De todas las imágenes vistas esta Semana Santa la más inquietante no iba encima de un trono sino que fue vista sobre un balcón, concretamente en uno de la fachada del hotel Larios, de Málaga, que como su propio nombre indica se encuentra en la calle homónima. Por esa popular vía malagueña transcurren las procesiones, y abocadas sobre la calle, apoyadas en la barandilla, se vio a las gemelas Nicole y Barbara Kimpel. La primera es novia de Antonio Banderas y la segunda, la primera que conoció al actor en una fiesta a la que acudieron las dos hermanas pero que, inexplicablemente, dejó pasar su oportunidad.

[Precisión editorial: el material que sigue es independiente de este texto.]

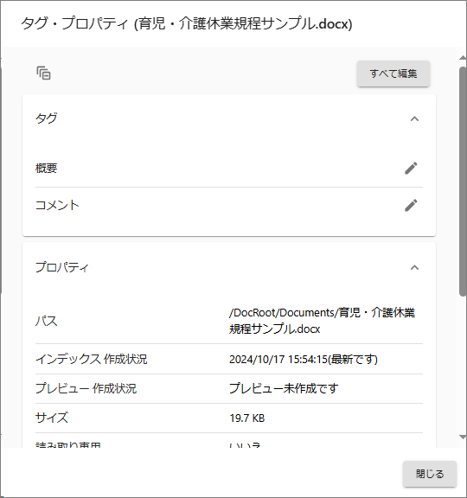Click the copy properties icon
This screenshot has height=498, width=467.
(x=43, y=73)
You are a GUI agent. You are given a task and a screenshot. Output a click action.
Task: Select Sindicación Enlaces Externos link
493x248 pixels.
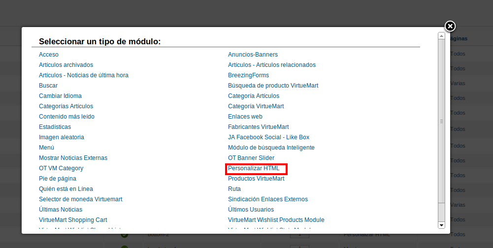coord(267,199)
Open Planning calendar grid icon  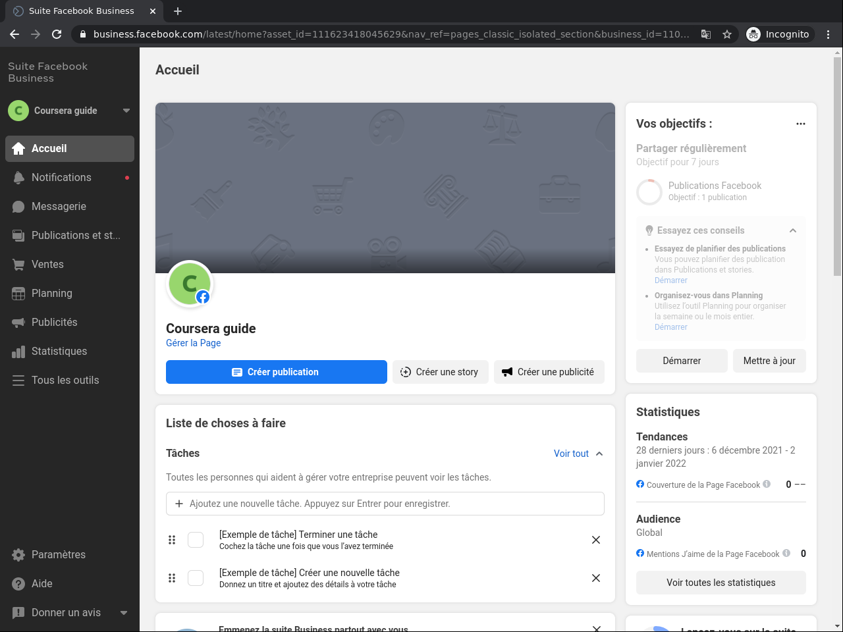(18, 294)
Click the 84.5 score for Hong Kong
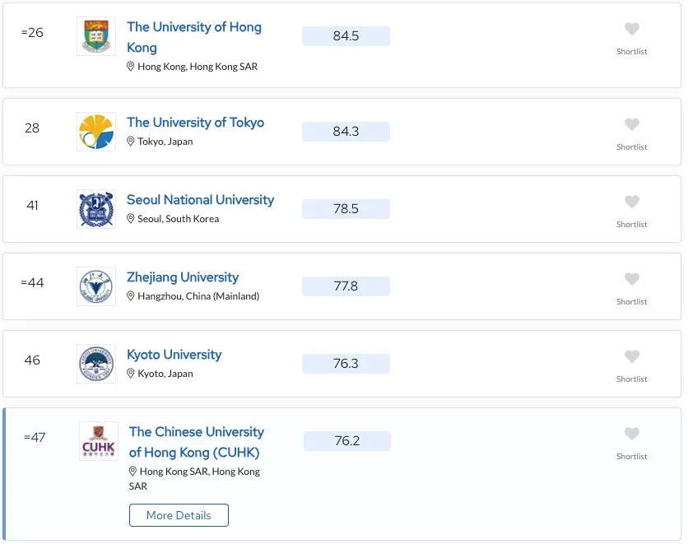The width and height of the screenshot is (688, 544). [x=346, y=36]
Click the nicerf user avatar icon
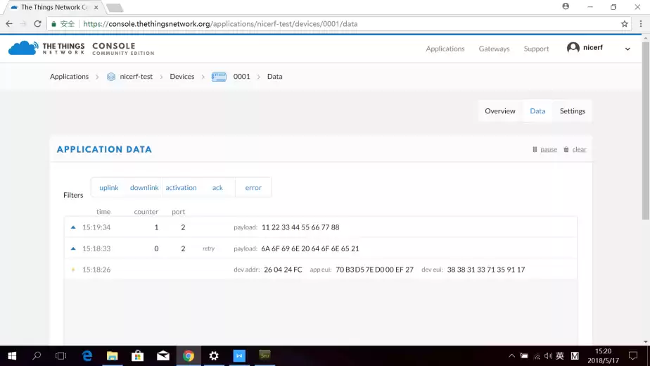The image size is (650, 366). [x=573, y=48]
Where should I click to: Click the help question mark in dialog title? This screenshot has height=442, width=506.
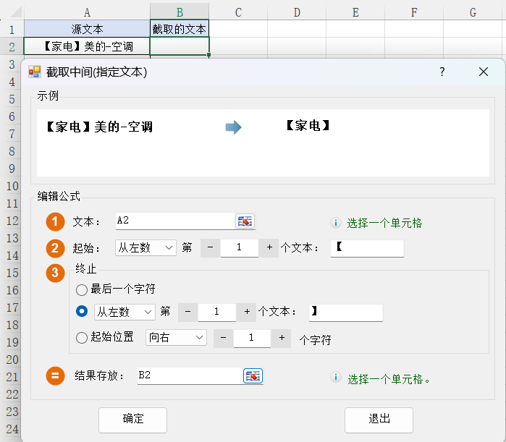[x=442, y=72]
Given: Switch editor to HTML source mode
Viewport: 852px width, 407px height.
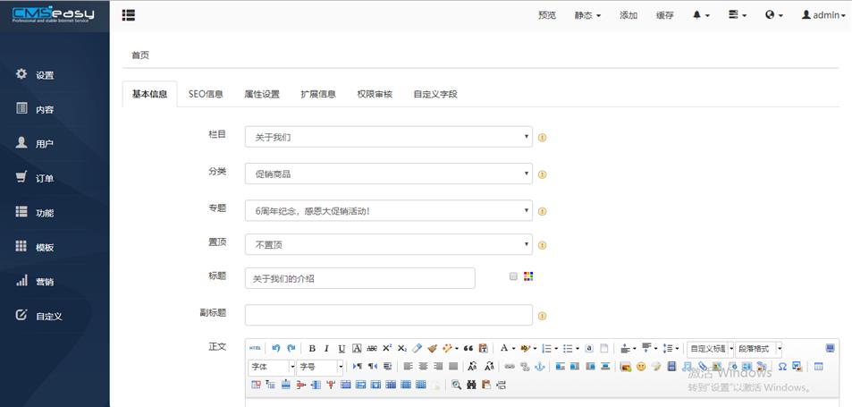Looking at the screenshot, I should [256, 349].
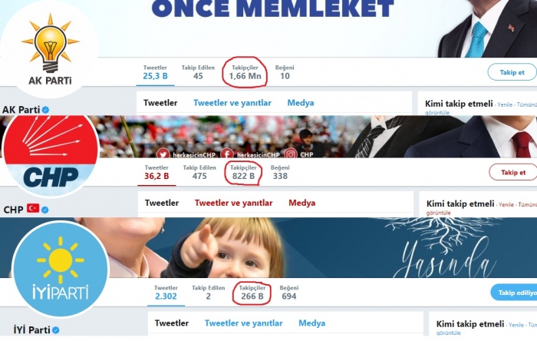Switch to AK Parti Tweetler ve yanıtlar tab
The image size is (537, 341).
(x=232, y=103)
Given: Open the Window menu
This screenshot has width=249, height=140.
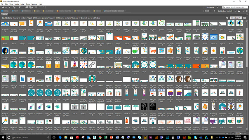Looking at the screenshot, I should 34,4.
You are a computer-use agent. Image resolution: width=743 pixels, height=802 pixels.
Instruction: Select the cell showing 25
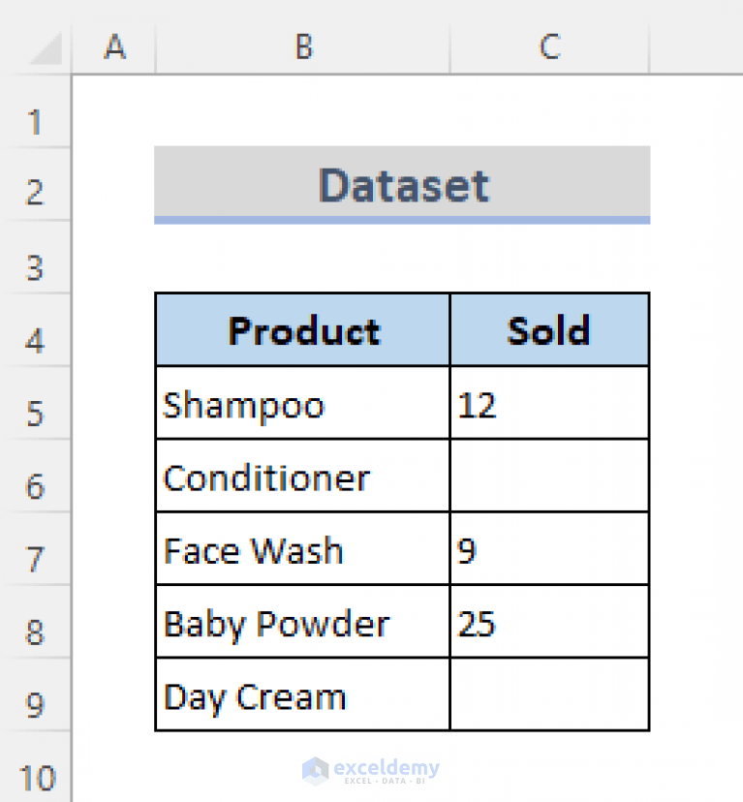point(548,623)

Pero no hay dos, sin tres, ya que junto a las hermanas Kimpel, ocupando el lugar que en su día ocupó Melanie Griffith, en el balcón, claro, se vio a otra mujer que bien podría ser la tercera hermana, en plan trillizas maduras como las que cantaban con Julio Iglesias. Se trata de Raquel Bernal, una millonaria venezolana, enriquecida gracias al chavismo, que no encontró otra manera de hacerse famosa en España que casarse con Álvaro Muñoz Escassi, un playboy profesional que huyó del matrimonio a los dos meses de la boda. Con todo Bernal no se lo ha reprochado, ya que gracias a su breve encuentro ha conseguido lo que quería: salir en las revistas. Y, además, subirse al balcón del Larios. Lo que es menester es que Banderas no se confunda, ahora.

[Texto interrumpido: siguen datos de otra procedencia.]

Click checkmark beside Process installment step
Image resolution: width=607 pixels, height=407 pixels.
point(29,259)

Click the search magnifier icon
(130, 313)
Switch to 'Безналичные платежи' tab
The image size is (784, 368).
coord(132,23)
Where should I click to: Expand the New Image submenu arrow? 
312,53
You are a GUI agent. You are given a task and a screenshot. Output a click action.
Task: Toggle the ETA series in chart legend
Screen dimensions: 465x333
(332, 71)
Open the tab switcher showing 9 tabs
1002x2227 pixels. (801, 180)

Tim McKeague, pareja de Carmen Martínez-Bordiu Tim McKeague, pareja de Carmen Martínez-Bordiu (Getty)

Y, hablando de otras “separadas al nacer”, hay que ver lo mucho que se parecen Meghan Markle, la prometida del príncipe Enrique de Inglaterra , y Begoña Villacís, concejal por Ciudadanos en el Ayuntamiento de Madrid. Cuando la descubran los tabloides británicos, Begoña se hará famosa en Londres.

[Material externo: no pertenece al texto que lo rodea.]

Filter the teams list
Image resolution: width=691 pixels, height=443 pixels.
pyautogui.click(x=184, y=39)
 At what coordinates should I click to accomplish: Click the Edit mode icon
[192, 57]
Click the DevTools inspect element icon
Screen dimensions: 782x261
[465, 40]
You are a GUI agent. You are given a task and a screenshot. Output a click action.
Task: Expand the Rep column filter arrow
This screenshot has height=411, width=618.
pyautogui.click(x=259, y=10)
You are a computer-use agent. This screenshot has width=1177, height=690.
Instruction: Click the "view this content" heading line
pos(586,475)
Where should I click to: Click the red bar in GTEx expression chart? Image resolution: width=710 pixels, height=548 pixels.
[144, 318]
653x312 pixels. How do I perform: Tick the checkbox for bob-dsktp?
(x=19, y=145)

Quien ya se ha hecho famoso en España es Tim McKeague , el novio australiano de Carmen Martínez-Bordiu. La parejita se conoció a bordo de un yate, donde él ejercía de coach emocional para un millonario colombiano y sus invitados ociosos. Carmencita, futura duquesa de Franco y exduquesa de Cádiz, no lo olvidemos, se prendó del muchacho, 34 años menor que ella, que tiene 67, por sus habilidades para la meditación y para conseguirle la paz interior. Pues no se lo debe aplicar a sí mismo porque McKeague protagonizó un altercado en el aeropuerto de Madrid cuando al negársele el acceso a un avión lo intentó a la fuerza. El que, según su novia, se pasa tres meses en la cima de una montaña meditando, sufrió un ataque de nervios y la Guardia Civil se lo llevó detenido. Pasado el incidente, Tim McKeague se reunió con Carmencita en Papúa Nueva Guinea y, como consta en el diario de viaje que ha escrito la nieta mayor de Franco, han estado varios días sin ducharse, aseándose sólo con toallitas húmedas.